■ **What the exercise asks**: Each line of the records has to be copied exactly, though the pictures must be left out.

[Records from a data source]
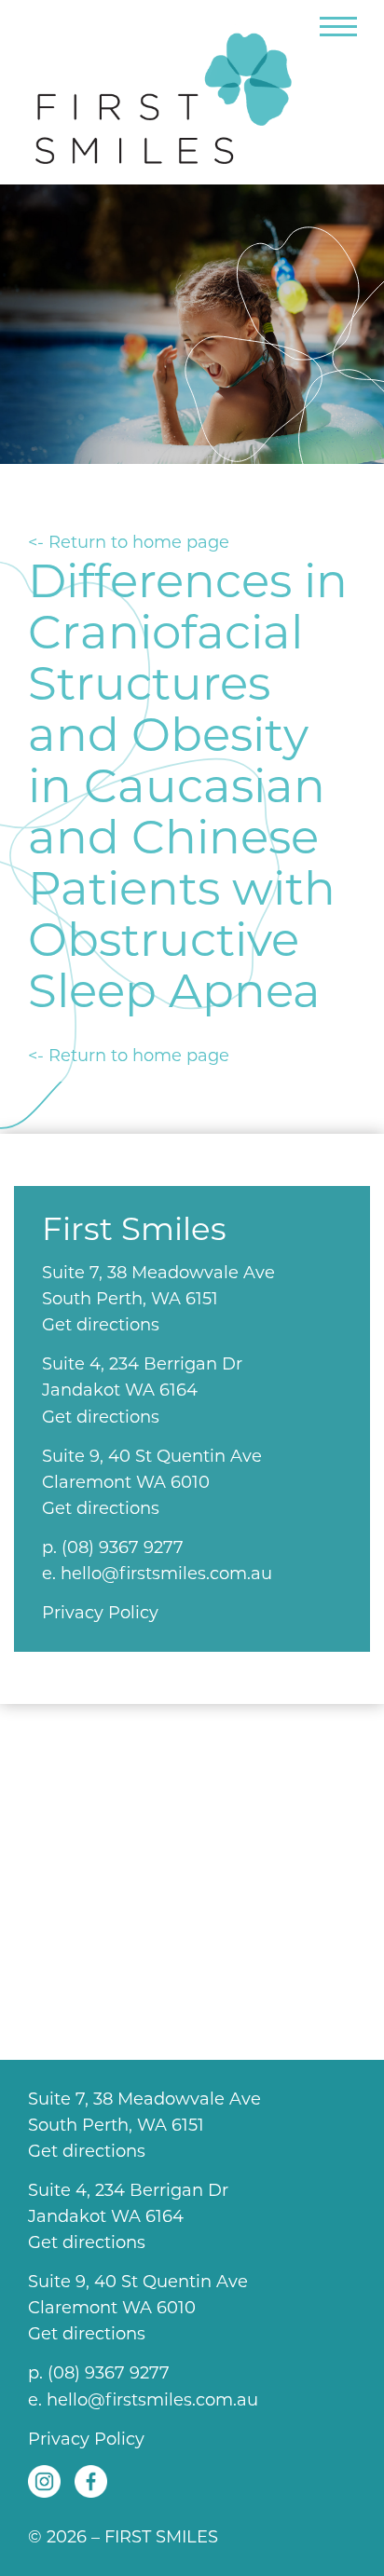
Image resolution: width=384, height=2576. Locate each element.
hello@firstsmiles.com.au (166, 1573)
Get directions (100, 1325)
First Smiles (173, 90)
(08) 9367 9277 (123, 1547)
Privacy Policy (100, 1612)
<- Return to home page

■ **Response to the task**:
Image resolution: width=384, height=2576. Locate each element.
hello@firstsmiles.com.au (166, 1573)
Get directions (100, 1325)
First Smiles (173, 90)
(08) 9367 9277 (123, 1547)
Privacy Policy (100, 1612)
<- Return to home page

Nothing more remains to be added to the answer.